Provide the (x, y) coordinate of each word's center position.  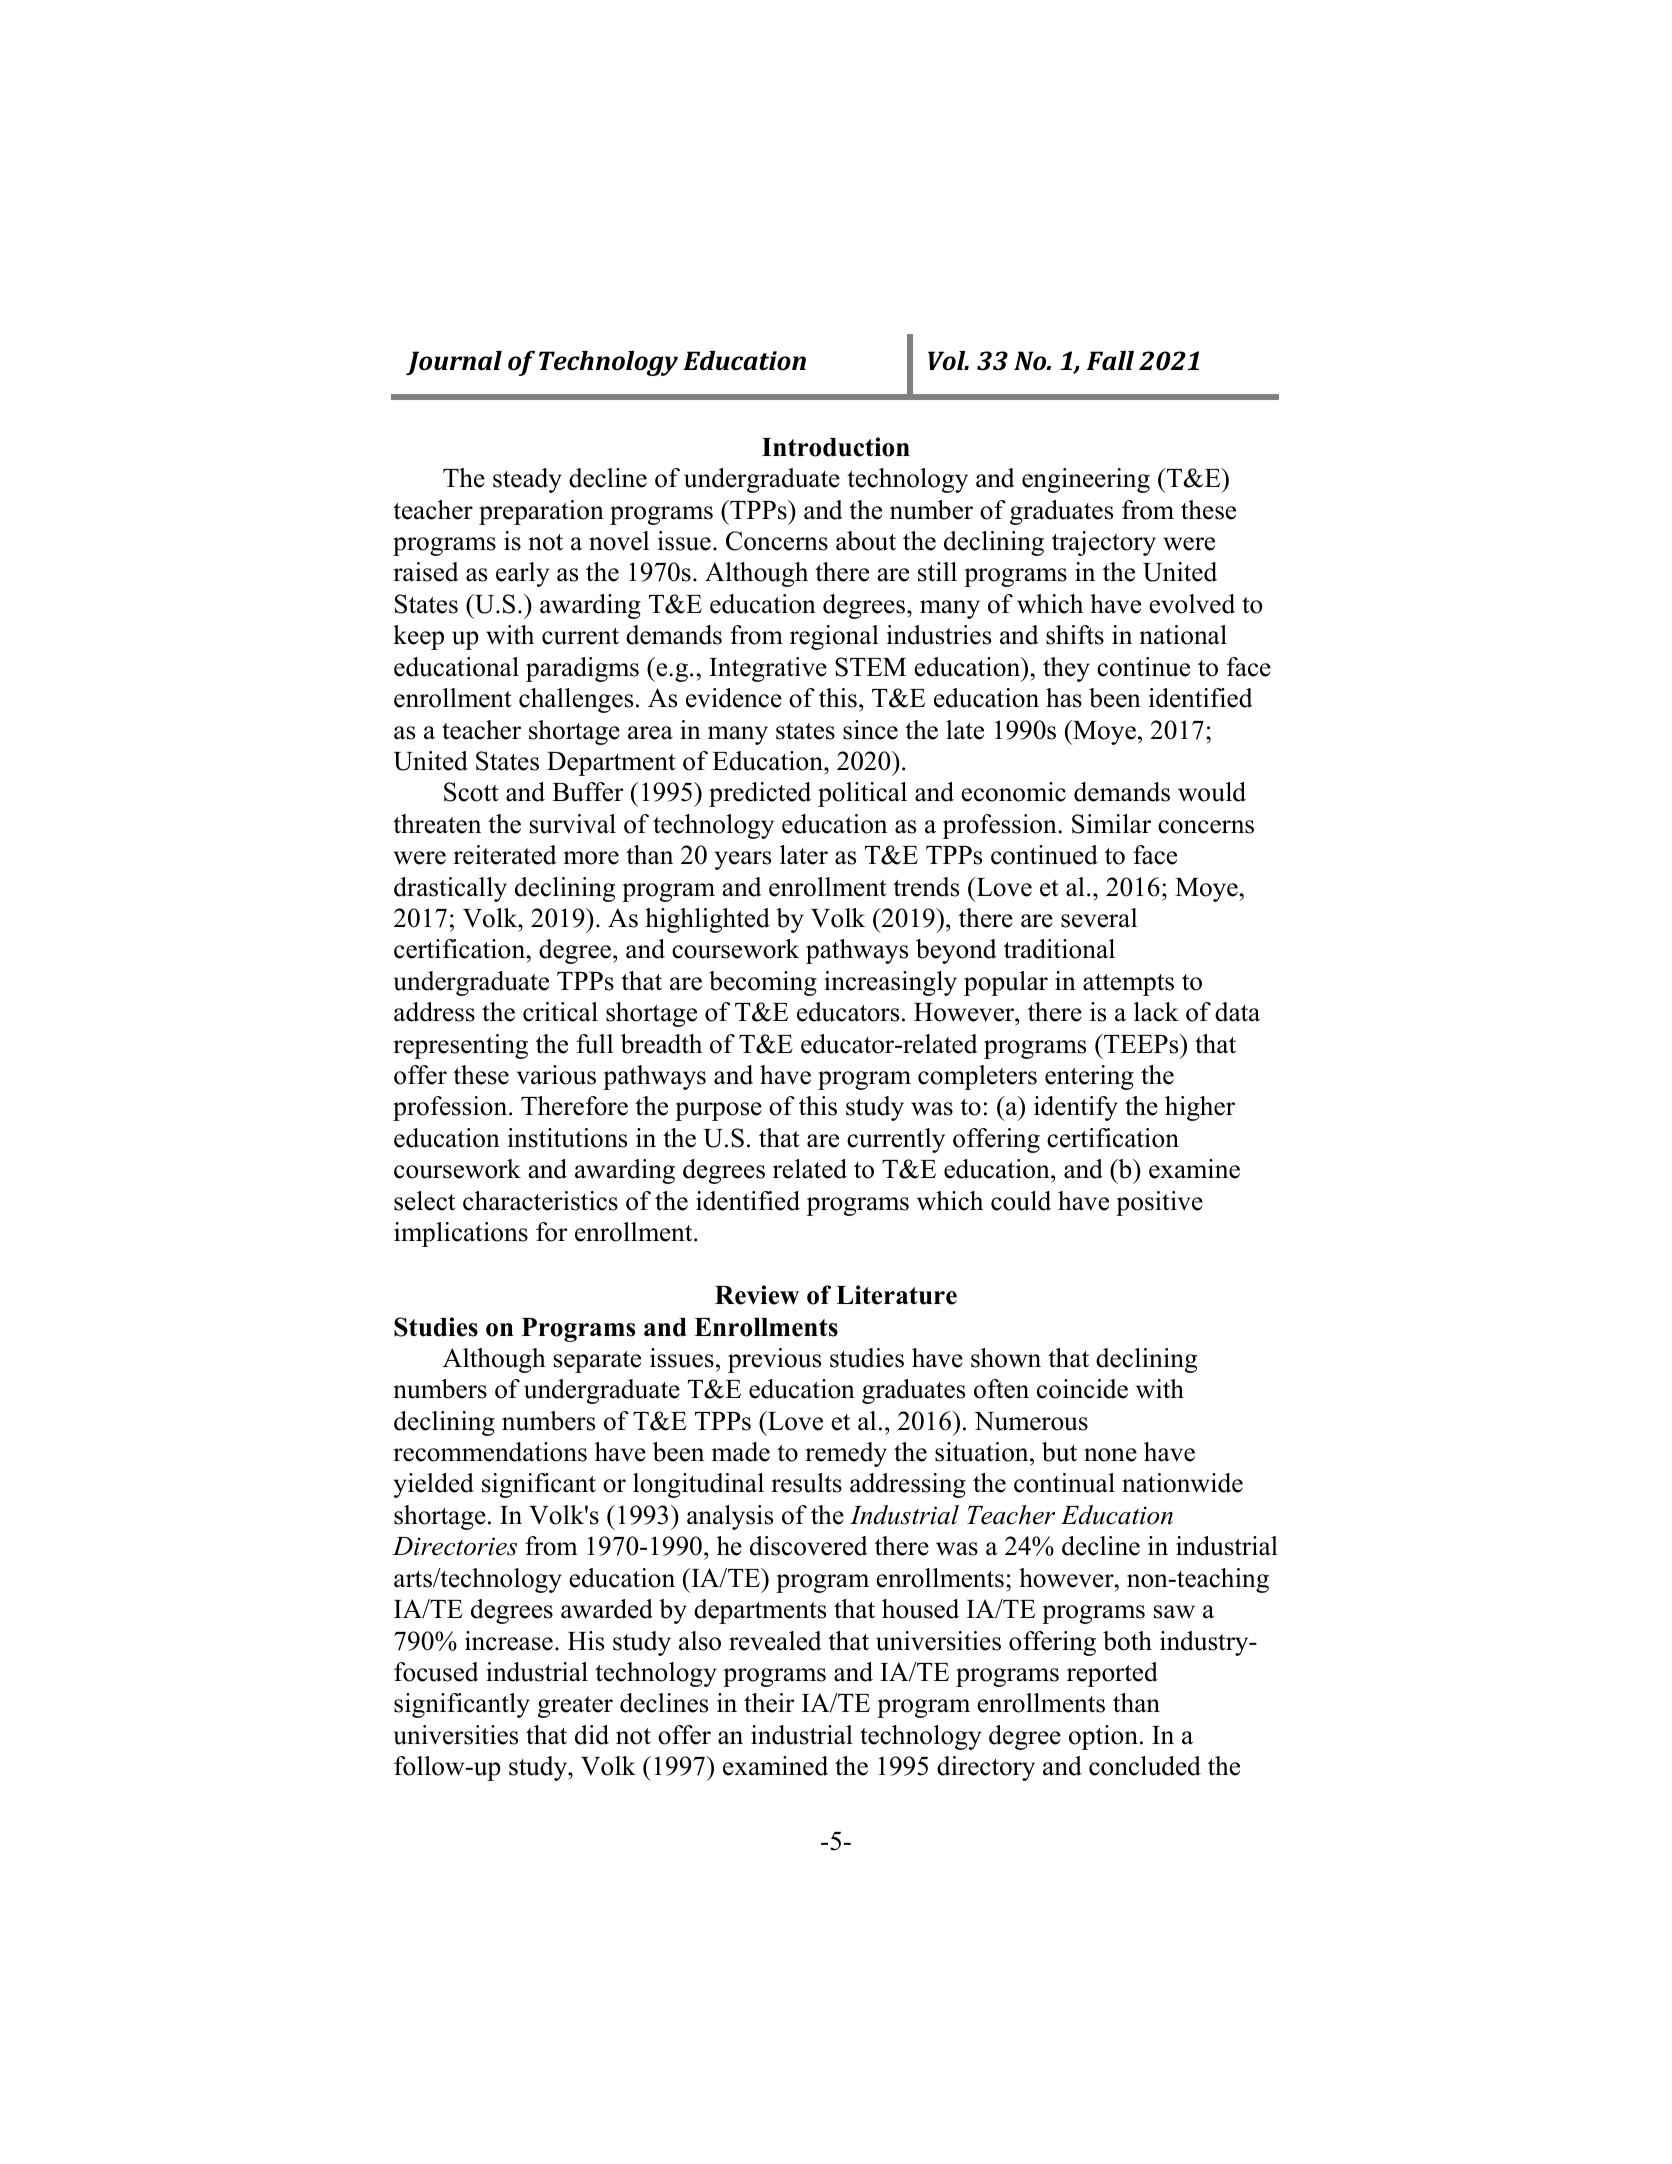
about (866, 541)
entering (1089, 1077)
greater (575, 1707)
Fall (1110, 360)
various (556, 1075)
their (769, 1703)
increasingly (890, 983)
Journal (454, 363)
* * *
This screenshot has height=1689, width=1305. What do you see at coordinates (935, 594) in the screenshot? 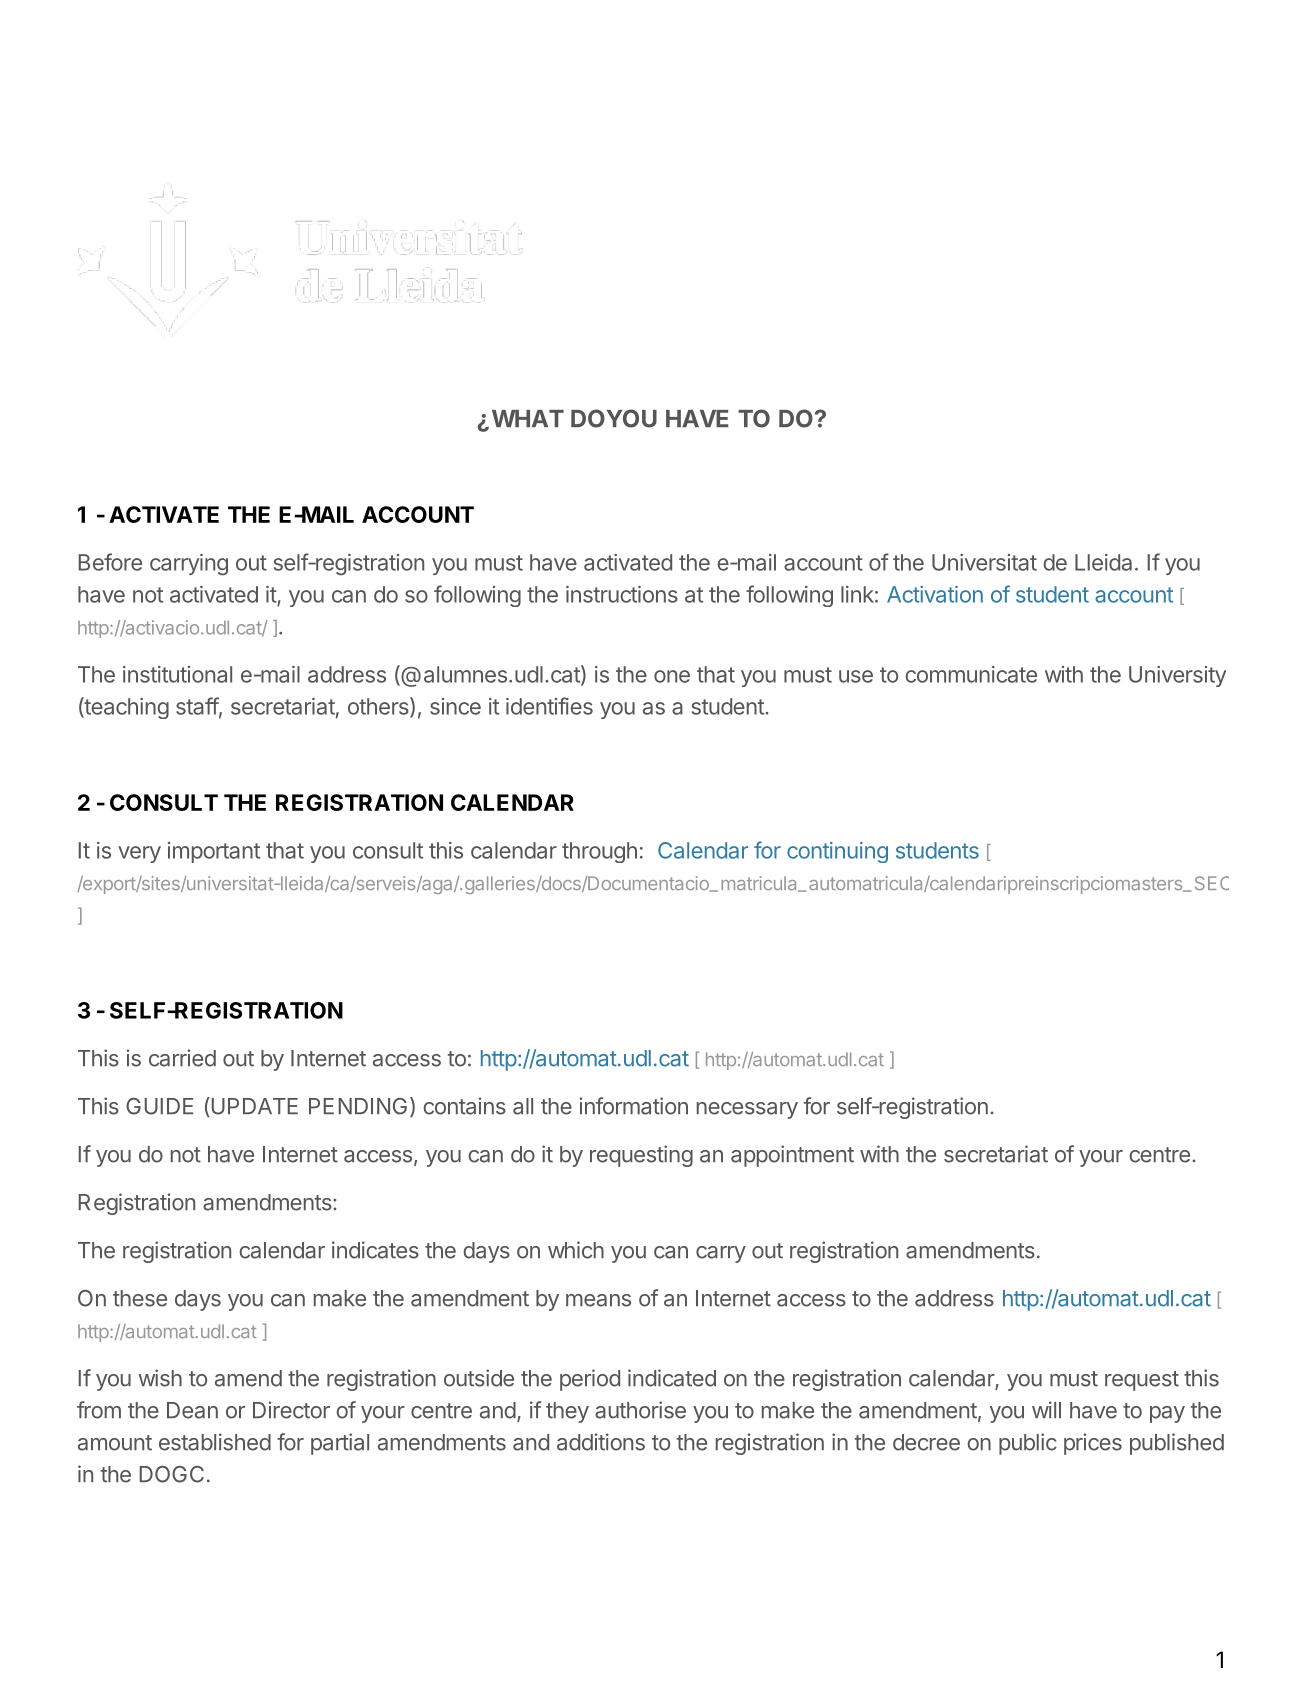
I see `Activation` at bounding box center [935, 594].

- **WHAT TO PRODUCE**:
Recast the material from the line containing "entering (1089, 1077)" through the line containing "Journal (454, 363)" as a Markdown table with the columns n and Line, one row per line and blank lines omitted.

- **RESPONSE TO THE TASK**:
| n | Line |
|---|---|
| 1 | entering (1089, 1077) |
| 2 | greater (575, 1707) |
| 3 | Fall (1110, 360) |
| 4 | various (556, 1075) |
| 5 | their (769, 1703) |
| 6 | increasingly (890, 983) |
| 7 | Journal (454, 363) |